Firmado el acuerdo de las FARC con el estado colombiano, ¿quedan esas zonas terriblemente pobres en la vía de una recuperación económico y social a mediano plazo vista? La verdad es que no, y toda la retórica de las mesas sobre los tales puntos para llegar a una acuerdo parecen hoy ser más que nunca letra muerta, sobre todo en el terreno de sector campesino al que no solo el gobierno le ha hecho pistola con las promesas del paro pasado, sino a los que la guerrilla ha explotado y pisoteado de manera miserable.

Las FARC firman pero los del ELN no, ni los Urabeños, ni los Usuga, ni los traficantes de drogas que tienen unos impresionantes ejércitos particulares. Luego uno se pregunta en donde queda toda la retórica emocional de esos sobreexcitados con el tal acuerdo,  cuando ni la erradicación definitiva de las confrontaciones armadas se va a ver, ni la vida les va a cambiar en el inmediato futuro a miles y miles de colombianos que viven entre la tristeza y la miseria. Claro, esa no es la visión de quienes quieren dar otra impresión tratando de gobernar al país a punta de boletines de prensa oficiales, en donde ríos de miel y leche parecen estar a la vuelta de la esquina.

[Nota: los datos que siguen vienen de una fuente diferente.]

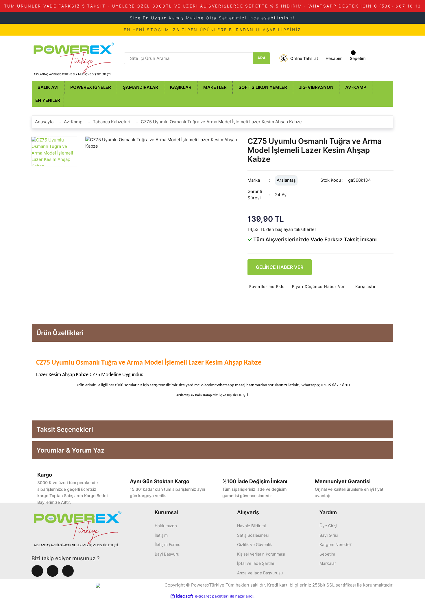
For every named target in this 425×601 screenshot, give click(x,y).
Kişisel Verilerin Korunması (261, 554)
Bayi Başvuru (167, 554)
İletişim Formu (167, 544)
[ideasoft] (181, 596)
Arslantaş (286, 180)
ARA (261, 58)
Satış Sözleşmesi (253, 535)
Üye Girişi (328, 525)
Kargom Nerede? (335, 544)
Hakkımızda (166, 525)
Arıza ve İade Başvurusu (260, 572)
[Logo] (74, 57)
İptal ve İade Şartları (256, 563)
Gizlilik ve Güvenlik (254, 544)
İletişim (161, 535)
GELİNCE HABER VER (279, 267)
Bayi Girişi (328, 535)
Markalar (327, 563)
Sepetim (327, 554)
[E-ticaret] (212, 596)
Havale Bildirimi (251, 525)
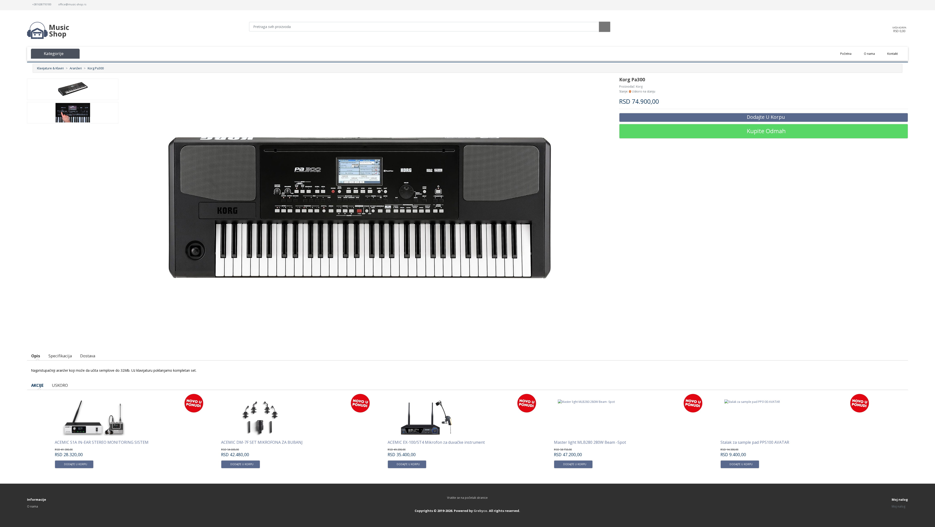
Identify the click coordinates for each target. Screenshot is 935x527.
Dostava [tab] (87, 356)
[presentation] (875, 388)
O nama (869, 54)
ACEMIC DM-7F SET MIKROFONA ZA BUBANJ (95, 442)
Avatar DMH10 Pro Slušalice (745, 442)
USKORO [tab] (60, 385)
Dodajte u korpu (766, 117)
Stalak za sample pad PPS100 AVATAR (588, 442)
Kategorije (53, 53)
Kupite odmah (766, 131)
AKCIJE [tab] (37, 385)
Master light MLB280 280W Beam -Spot (423, 442)
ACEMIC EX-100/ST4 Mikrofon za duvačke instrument (269, 442)
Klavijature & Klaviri (50, 68)
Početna (849, 53)
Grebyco (480, 511)
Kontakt (892, 54)
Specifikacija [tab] (60, 356)
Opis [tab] (35, 356)
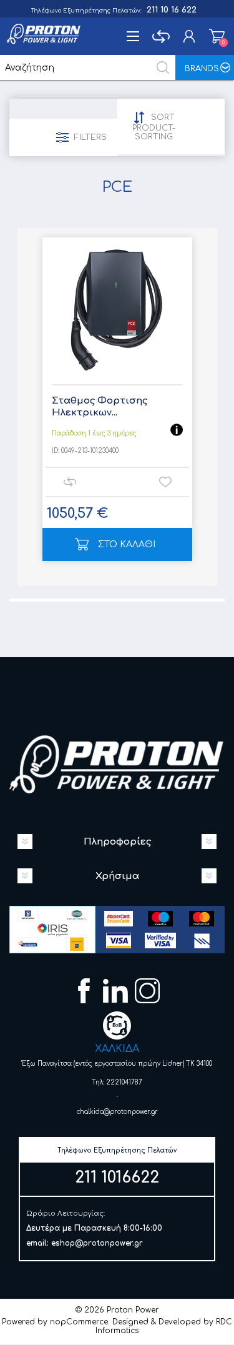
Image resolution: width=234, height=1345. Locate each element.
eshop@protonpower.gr (97, 1243)
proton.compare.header (161, 36)
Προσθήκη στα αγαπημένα (165, 482)
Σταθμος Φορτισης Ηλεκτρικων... (99, 407)
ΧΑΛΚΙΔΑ (117, 1049)
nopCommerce (79, 1322)
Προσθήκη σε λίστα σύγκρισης (69, 482)
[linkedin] (117, 992)
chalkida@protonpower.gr (117, 1111)
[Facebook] (85, 992)
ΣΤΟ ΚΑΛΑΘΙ (126, 544)
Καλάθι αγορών (217, 36)
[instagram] (149, 992)
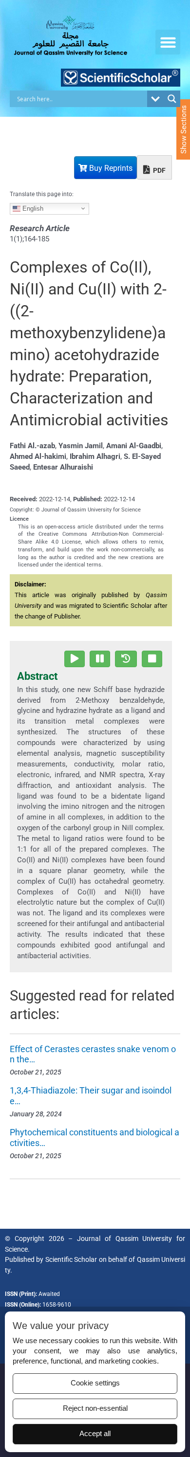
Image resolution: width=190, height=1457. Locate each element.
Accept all (95, 1434)
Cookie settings (95, 1383)
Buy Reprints (110, 168)
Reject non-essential (95, 1408)
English (31, 208)
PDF (159, 170)
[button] (167, 42)
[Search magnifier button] (172, 99)
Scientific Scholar (71, 1259)
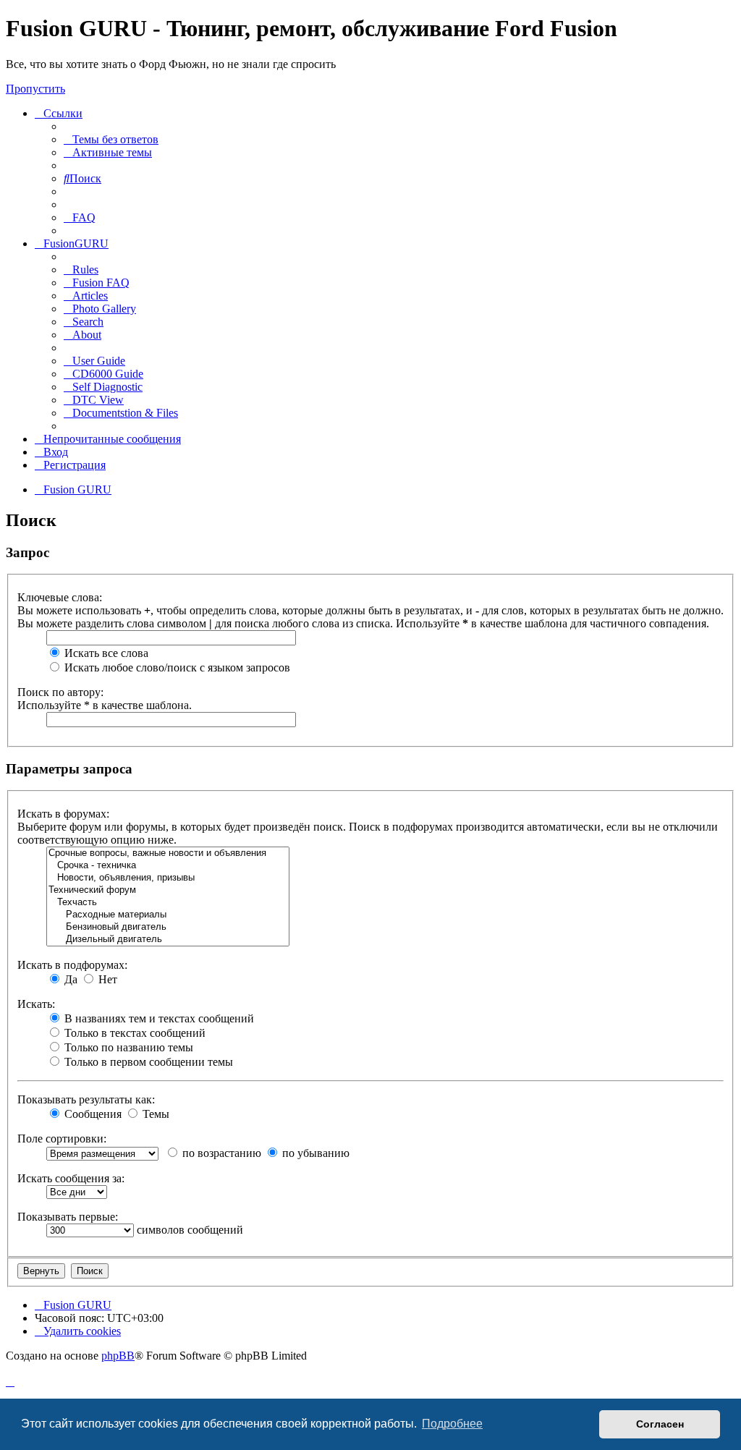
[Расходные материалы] (168, 915)
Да (69, 979)
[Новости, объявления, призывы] (168, 878)
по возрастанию (220, 1153)
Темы (154, 1114)
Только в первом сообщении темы (147, 1062)
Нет (106, 979)
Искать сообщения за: (70, 1178)
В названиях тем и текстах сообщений (158, 1018)
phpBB (118, 1355)
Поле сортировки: (61, 1138)
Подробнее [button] (452, 1423)
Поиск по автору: (60, 692)
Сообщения (92, 1114)
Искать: (36, 1004)
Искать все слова (105, 653)
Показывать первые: (67, 1217)
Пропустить (35, 88)
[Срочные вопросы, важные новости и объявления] (168, 853)
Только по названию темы (127, 1047)
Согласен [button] (660, 1424)
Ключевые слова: (59, 597)
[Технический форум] (168, 890)
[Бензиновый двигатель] (168, 927)
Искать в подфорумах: (72, 965)
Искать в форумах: (63, 813)
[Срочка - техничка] (168, 866)
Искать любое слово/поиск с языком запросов (176, 667)
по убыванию (314, 1153)
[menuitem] (111, 139)
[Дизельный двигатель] (168, 939)
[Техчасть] (168, 902)
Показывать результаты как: (86, 1099)
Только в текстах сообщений (134, 1033)
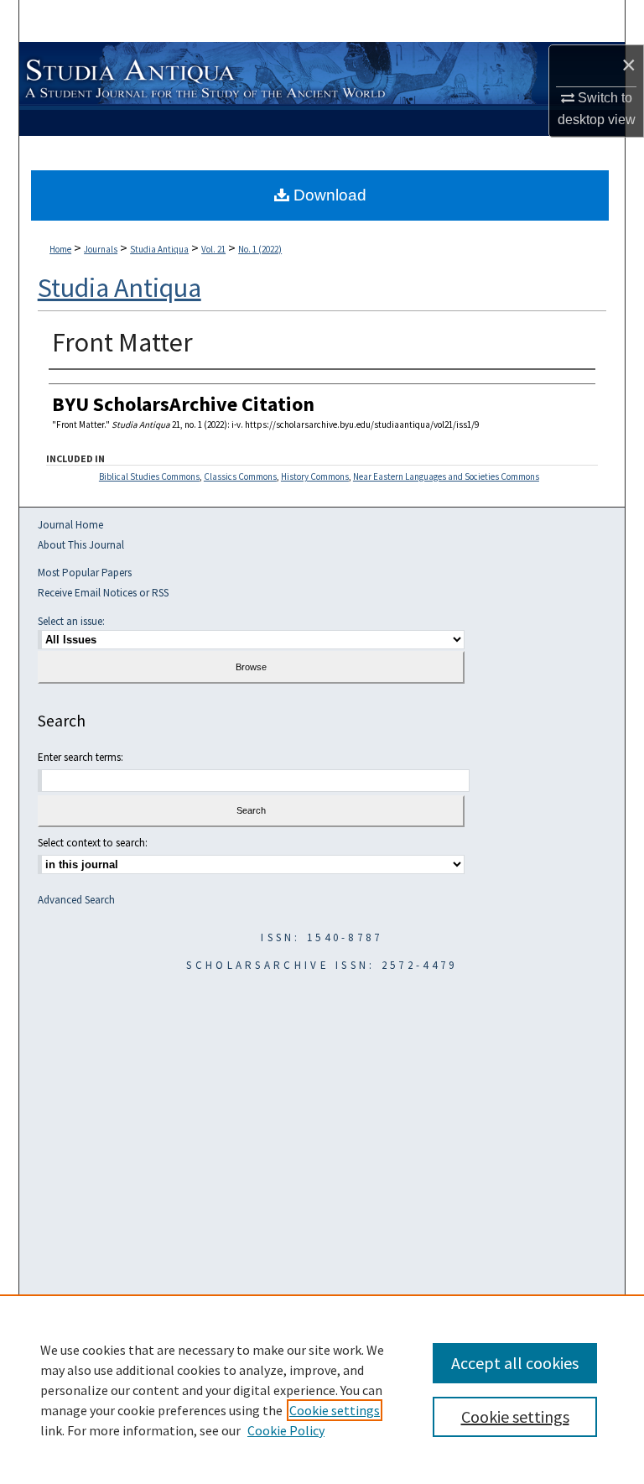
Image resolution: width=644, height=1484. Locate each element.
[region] (322, 1389)
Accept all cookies (515, 1362)
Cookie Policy (286, 1430)
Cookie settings (334, 1410)
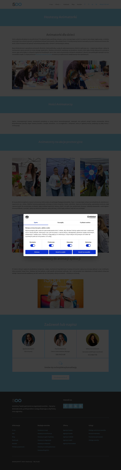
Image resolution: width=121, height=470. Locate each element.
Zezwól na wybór (60, 252)
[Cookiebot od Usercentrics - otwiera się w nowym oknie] (88, 217)
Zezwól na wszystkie (84, 252)
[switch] (51, 245)
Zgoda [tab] (36, 222)
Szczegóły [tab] (61, 222)
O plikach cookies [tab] (85, 222)
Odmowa (36, 252)
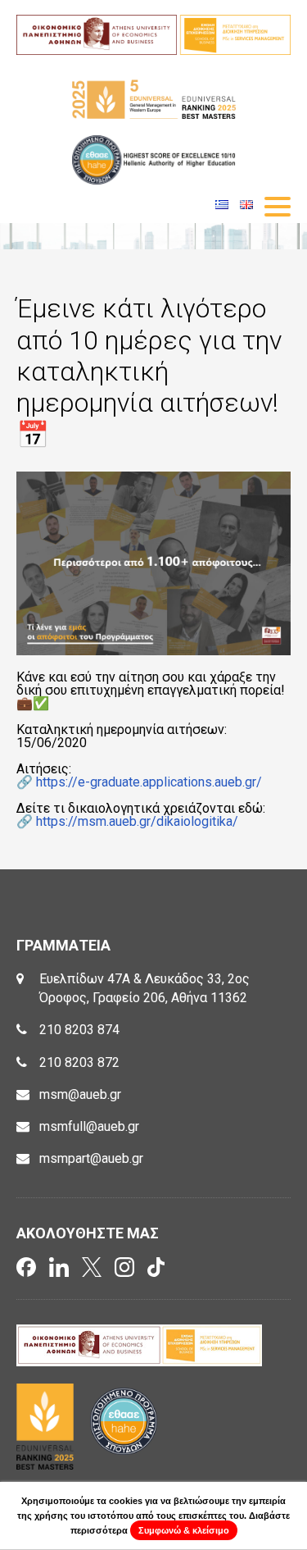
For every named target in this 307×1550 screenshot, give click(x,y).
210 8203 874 (79, 1029)
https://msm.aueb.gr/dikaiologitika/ (135, 821)
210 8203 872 (79, 1062)
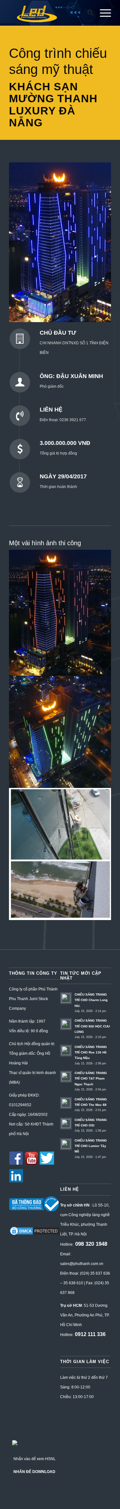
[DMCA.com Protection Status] (34, 1235)
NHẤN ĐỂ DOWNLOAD (34, 1471)
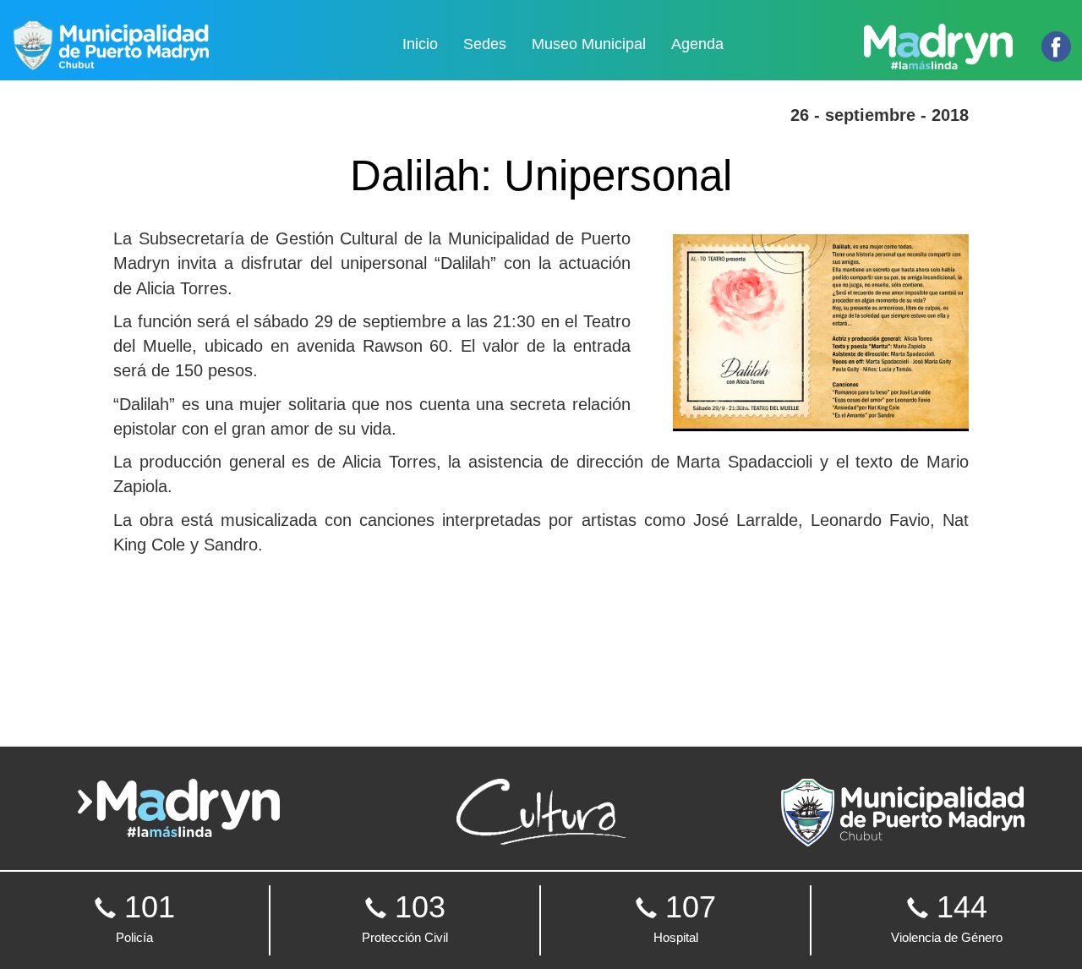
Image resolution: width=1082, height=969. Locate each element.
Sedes (484, 44)
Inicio (420, 44)
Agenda (697, 44)
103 (405, 917)
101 (145, 917)
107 (684, 917)
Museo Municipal (589, 44)
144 (947, 917)
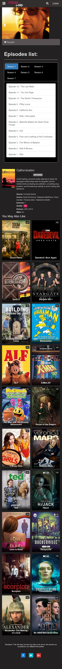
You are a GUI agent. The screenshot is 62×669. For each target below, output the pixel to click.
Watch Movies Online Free (15, 3)
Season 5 (25, 72)
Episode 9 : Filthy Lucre (19, 104)
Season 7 (11, 78)
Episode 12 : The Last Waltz (21, 86)
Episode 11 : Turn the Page (21, 92)
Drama (33, 194)
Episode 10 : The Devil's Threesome (25, 98)
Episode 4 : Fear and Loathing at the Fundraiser (31, 136)
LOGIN (55, 3)
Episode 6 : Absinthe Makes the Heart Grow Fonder (29, 123)
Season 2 (25, 66)
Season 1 (11, 66)
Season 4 (11, 72)
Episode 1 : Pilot (16, 154)
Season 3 (38, 66)
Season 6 (38, 72)
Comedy (27, 194)
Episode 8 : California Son (20, 110)
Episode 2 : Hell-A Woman (21, 148)
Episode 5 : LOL (16, 130)
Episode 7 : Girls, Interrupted (22, 116)
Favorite (10, 42)
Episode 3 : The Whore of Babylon (24, 142)
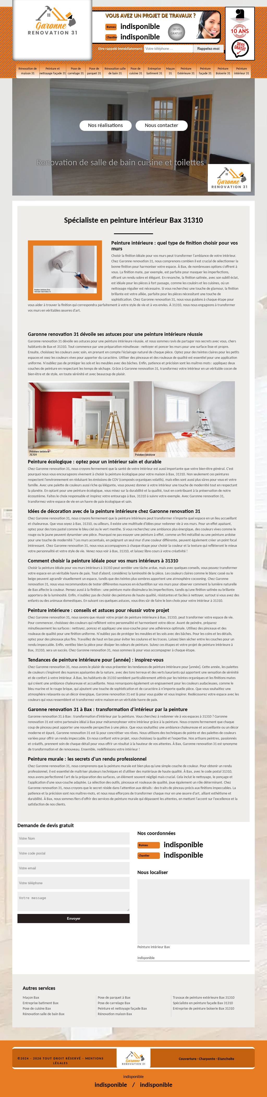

Y lo que hacía justamente Salud Hernández cuando fue retenida por los elenos, era ir a la fuente de los grandes males del país, para ver sobre el terreno cual es la auténtica realidad de muchos zonas y núcleos sociales sobre los cuales la versión oficial, hecha de retorica sobre retorica, trata de cubrir un paisaje triste con versiones rosas muy chapuceramente decoradas. Por eso ese tipo de periodismo no gusta a muchos sectores nacionales, ni a varios grupos de la subversión y la delincuencia, para quienes lo ideal sería mantener la perorata de cada uno de ellos, con estrellitas y decoraciones multicolores estúpidas.

Y tanto es así que desde ciertos sectores de la institucionalidad se han creado premios de periodismo para condicionar el manejo de la información bajo rótulos majaderos como “la positividad y el estímulo al desarrollo”,  no importa que este supuesto teórico último se haga sobre un entorno de zonas y barrios marginales en donde también, aunque no se publique, los niños se mueren de desnutrición y hambre. Pero es que manipular la realidad es muy importante, y para ello no sirve el periodismo objetivo y descarnado, que llama al pan, pan, y al vino, vino.